Cinema com Rapadura

OPINIÃO   segunda-feira, 16 de novembro de 2020

A Extraordinária Garota Chamada Estrela (Disney Plus, 2020): história boba com roteiro bobo

Roteiro confuso e desconexo desperdiça uma boa premissa nessa história de amadurecimento e autoafirmação.

Grace VanderWaal participou do reality show America’s Got Talent em 2016. Com apenas 12 anos de idade e um ukulele, cantou uma música composta pela própria e avançou na competição até vencê-la. Quatro anos depois, ela estrela seu primeiro longa-metragem lançado pela Disney Plus interpretando a menina do título do filme “A Extraordinária Garota Chamada Estrela”.

Baseado no livro homônimo de Jerry Spinelli lançado em 2000, a história gira em torno de dois adolescentes. Um é Leo (Graham Verchere), tímido e retraído para evitar que o bullying sofrido quando se mudou para a pequena cidade Mica se repita. Sua maneira de levar a vida é desafiada quando conhece Estrela (VanderWaal), que não tem o menor receio de mostrar sua excentricidade para o mundo. É uma premissa com bom potencial, mas logo se perde em contradições.

A principal delas é de uma garota tão diferente – roupas extravagantes, ukulele, rato que carrega na mochila – ser imediatamente aceita e querida por todos de uma escola onde o menino precisa se retrair para não sofrer bullying. Histórias assim costumam lidar sobre o quanto jovens têm a capacidade de transformar pessoas diferentes em alvos, mas basta uma canção surpresa no refeitório na frente de todo mundo para que Estrela seja abraçada pela comunidade escolar. Além de excessivamente utópico, não faz sentido com o que foi apresentado anteriormente.

Estrela diz que foi educada em casa pela mãe durante toda sua vida, mas quis ir para escola para fazer amigos. Mesmo nunca tendo frequentado o colégio, é estranho que ninguém tivesse sequer ouvido falar dela numa cidade tão pequena, parece que a menina nunca saía de casa.

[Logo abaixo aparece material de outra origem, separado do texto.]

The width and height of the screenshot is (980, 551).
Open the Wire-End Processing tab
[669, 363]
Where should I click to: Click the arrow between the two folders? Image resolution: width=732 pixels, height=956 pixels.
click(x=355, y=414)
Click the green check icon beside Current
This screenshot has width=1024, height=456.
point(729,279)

A utopia excessiva continua quando ela se torna a mascote da escola de maneira tão instantânea que só pode ser mágica. Do nada, ela canta e o time da escola começa a ganhar jogos só porque ela está por perto. A escola adota a protagonista com uma facilidade inverossímil que não encaixa com o que acontece após um certo jogo de futebol americano. Leo, claro, não resiste e se apaixona à primeira vista e a maneira com que Estrela responde a tal sentimento acontece do mais absoluto nada. A cena só rende porque Verchere consegue dar sorrisos tão sinceros que cativam. Porém, sua atuação não compensa momentos em que ele quer que ela seja diferente do que ele se apaixonou por motivos muito fracamente apresentados. Há conflitos apresentados – como o de Leo com seu melhor amigo – que são resolvidos de maneira tão amadora e rápida que era melhor que não tivessem sido incluídos na trama de forma alguma.

As sequências musicais também são esquisitas. A diretora Julia Hart tomou a decisão de fazer tudo parecer um videoclipe para VanderWaal, ela canta direto para a câmera e o espectador precisa aceitar que, mesmo sem microfone, todo mundo na arquibancada a ouve. Apesar de destacar o talento musical da atriz, são momentos que acabam desconexos da trama pela tal escolha de linguagem visual mais apropriada para a saudosa MTV do que para um filme de ficção.

O filme ainda conta com Giancarlo Esposito, desperdiçado num papel simplório de um velho amigável e com conhecimento aparentemente mágico sobre como a vida funciona. É um personagem que só existe para fazer o tipo do mentor amigável, mas que só solta pérolas de sabedoria quando é conveniente para o roteiro.

Pelo menos a fotografia do filme faz uma boa troca de tons e tira proveito das belas paisagens do Arizona, mas não compensa um filme com elementos tão desconexos da realidade que propõe. A saber, por exemplo, a cena de uma festa onde todo mundo sai correndo para fora, mas continuam ouvindo a música por motivos inexplicáveis.

As promessas de atores cativantes em potencial não compensam um roteiro que ora é muito preguiçoso, ora se contradiz. “A Extraordinária Garota Chamada Estrela” traz uma boa premissa de uma história de amadurecimento e autoafirmação, mas se perde nas facilidades inverossímeis de sua própria estrutura.